The treatment -- which entails injecting a woman with her partner’s white blood cells -- is believed to fail for similar reasons that an organ transplant fails. Under normal circumstances, a woman produces antibodies that "prevent their system from rejecting a fetus in pregnancy." If that antibody is not formed, a miscarriage is likely to occur.
The study followed 171 women who had experienced three of more miscarriages. Eighty-six received the fertility treatment, and 85 were given a placebo injection. Researchers found that 31 of 68 women given the fertility injection became pregnant within the next year and had a 46% success rate. This compares to a 65% success rate for the 63 women who became pregnant after receiving the placebo.
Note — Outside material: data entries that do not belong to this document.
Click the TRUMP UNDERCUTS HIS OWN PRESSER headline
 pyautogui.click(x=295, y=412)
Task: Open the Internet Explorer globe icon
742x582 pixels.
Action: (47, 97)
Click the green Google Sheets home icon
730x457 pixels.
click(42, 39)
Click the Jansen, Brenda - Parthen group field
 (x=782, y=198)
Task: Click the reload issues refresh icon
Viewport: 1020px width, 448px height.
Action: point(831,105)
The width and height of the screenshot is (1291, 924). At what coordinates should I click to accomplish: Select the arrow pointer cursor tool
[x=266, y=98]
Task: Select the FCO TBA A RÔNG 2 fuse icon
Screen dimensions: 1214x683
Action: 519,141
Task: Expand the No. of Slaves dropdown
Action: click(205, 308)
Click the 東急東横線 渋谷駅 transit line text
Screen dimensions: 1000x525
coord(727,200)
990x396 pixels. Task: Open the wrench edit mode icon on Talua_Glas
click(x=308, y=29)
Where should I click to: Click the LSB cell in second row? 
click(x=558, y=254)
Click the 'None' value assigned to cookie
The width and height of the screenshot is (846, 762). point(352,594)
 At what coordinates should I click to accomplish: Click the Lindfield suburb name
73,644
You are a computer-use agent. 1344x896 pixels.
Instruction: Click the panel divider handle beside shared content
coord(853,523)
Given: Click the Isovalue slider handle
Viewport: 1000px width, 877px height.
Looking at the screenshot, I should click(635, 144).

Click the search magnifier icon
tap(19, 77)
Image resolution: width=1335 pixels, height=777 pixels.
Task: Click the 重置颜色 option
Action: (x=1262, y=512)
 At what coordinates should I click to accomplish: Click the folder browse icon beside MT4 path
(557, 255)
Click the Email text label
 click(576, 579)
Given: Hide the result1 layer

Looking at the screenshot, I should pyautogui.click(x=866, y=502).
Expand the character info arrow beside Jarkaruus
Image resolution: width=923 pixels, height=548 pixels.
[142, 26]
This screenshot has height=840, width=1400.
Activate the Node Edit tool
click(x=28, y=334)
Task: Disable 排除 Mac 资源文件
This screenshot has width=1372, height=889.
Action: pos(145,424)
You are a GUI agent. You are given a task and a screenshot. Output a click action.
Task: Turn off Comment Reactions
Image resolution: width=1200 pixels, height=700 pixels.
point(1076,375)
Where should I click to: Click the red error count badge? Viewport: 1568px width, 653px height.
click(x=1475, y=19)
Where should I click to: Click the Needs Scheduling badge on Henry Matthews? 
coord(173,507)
Ober, who is a professor of human genetics and obstetrics and gynecology, noted that "Women with recurring miscarriages should not take this as bad news that there is not a treatment for them. In many of these couples, there is really nothing wrong with them."
However, proponents of this fertility treatment argue that there is a good success rate for women who are given the injections. A professor at the Imperial College of Medicine in London, James Mowbray, said, "It does work. I’ve seen 5,000 couples with repeated miscarriages that have had a very high success rate and very low abnormality rate."